# PROVIDED PASSAGE
* Begin *

Tuesday, May 15, 2012

The End

This is my final post, and I really think I have said pretty much everything that I wanted to say, so I guess I will keep this brief.

Thank you to everyone who actually read my blog. I had way more readers than I ever anticipated (one post had over 250 page views!!) and I am thoroughly shocked and flattered that people found my random Twilight musings interesting enough to not only read, but to keep reading.

I have had so many people come up to me in the last few months, many of whom I hadn't spoken to since orientation week, saying that they read my Twilight blog, and almost everybody has had a different opinion about it. Some think it's a ridiculous idea (truly "Brown" in its intent), some think it's hilarious (also "Brown," but possibly said with a smile and not a grimace). Still others share my genuine interest in the subject, and many of the conversations I had with these people inspired some of my posts.

Also surprising is that many people have actually agreed with me on my opinions about the Twilight series. Almost all of my friends who are pro-Twilight admit that it is not good literature, and almost all of my friends who are anti-Twilight admit (perhaps slightly less grudgingly now than they would have a few months ago) that they enjoyed reading it.

* End *

# ENTRIES

* Begin *

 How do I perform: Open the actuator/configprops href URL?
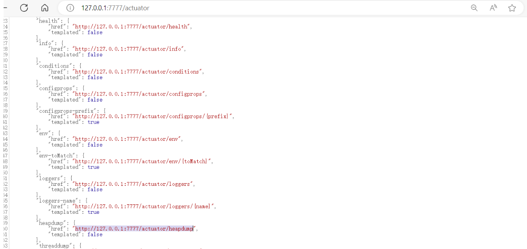139,94
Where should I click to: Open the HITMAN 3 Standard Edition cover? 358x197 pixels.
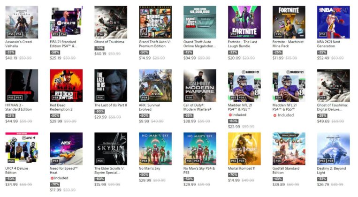point(22,85)
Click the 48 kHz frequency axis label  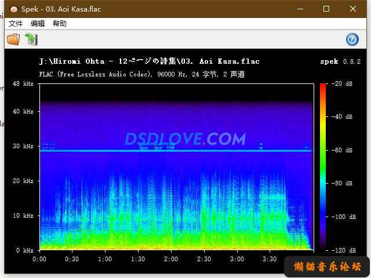pos(23,84)
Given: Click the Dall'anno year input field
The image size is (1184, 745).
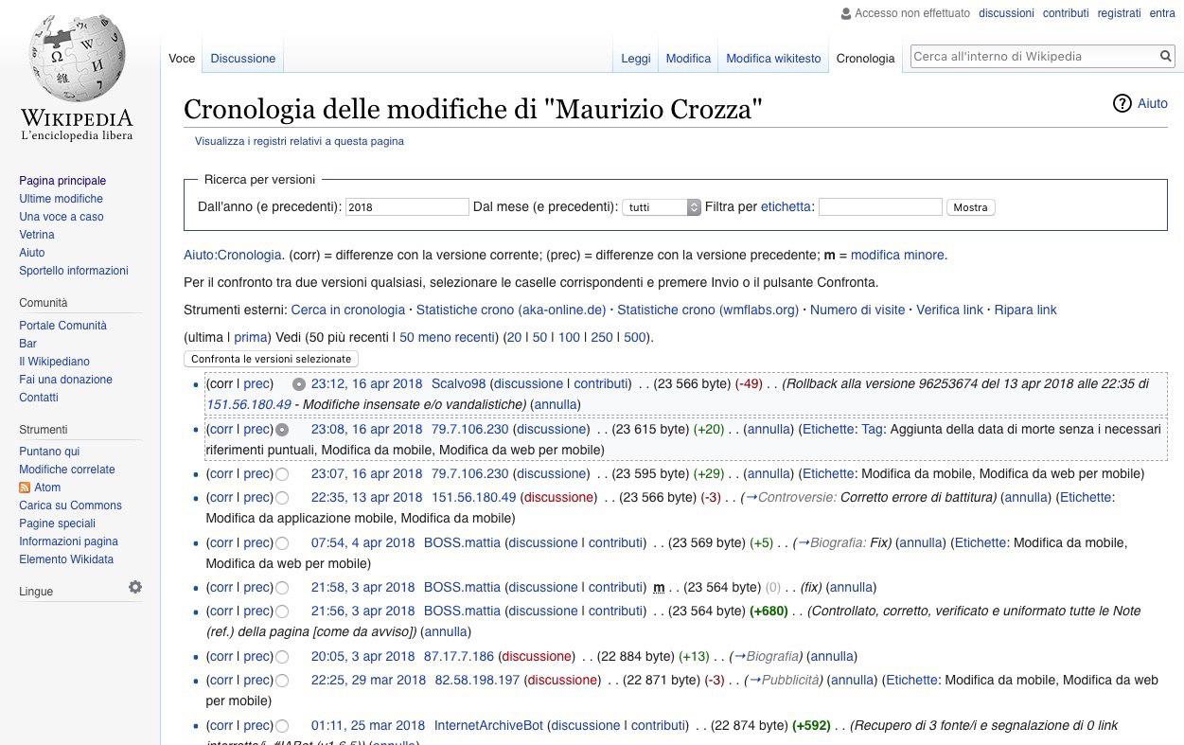Looking at the screenshot, I should pyautogui.click(x=407, y=207).
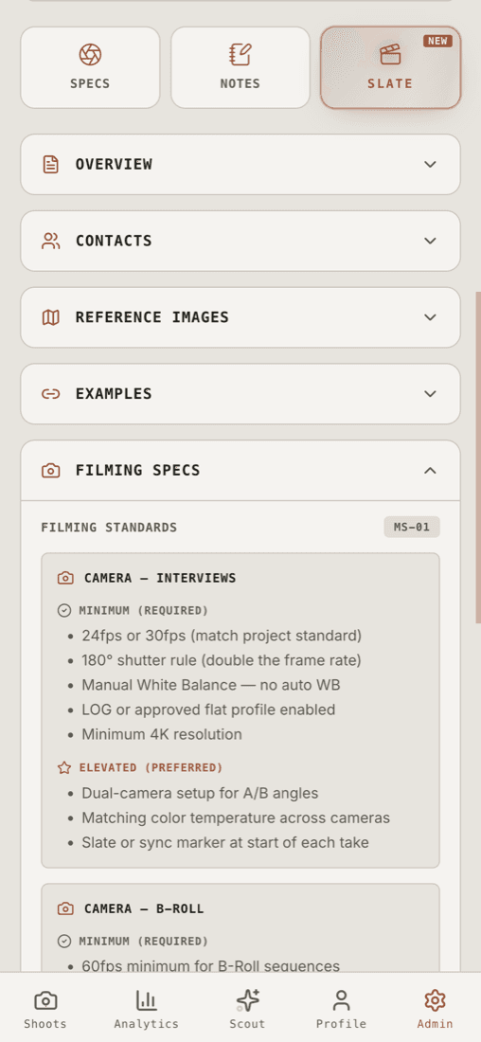Image resolution: width=481 pixels, height=1042 pixels.
Task: Open the Scout sparkle tab
Action: point(247,1008)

* End *

# EXERCISE SET
1. According to the final blog post, how many page views did one post get?
2. List the different reactions to the Twilight blog that the final blog post reports hearing from people.
The rows have no connection to the final blog post.

# WORKED SOLUTIONS
1. Over 250 page views.

2.
- Some think it's a ridiculous idea.
- Some think it's hilarious.
- Others share a genuine interest in the subject.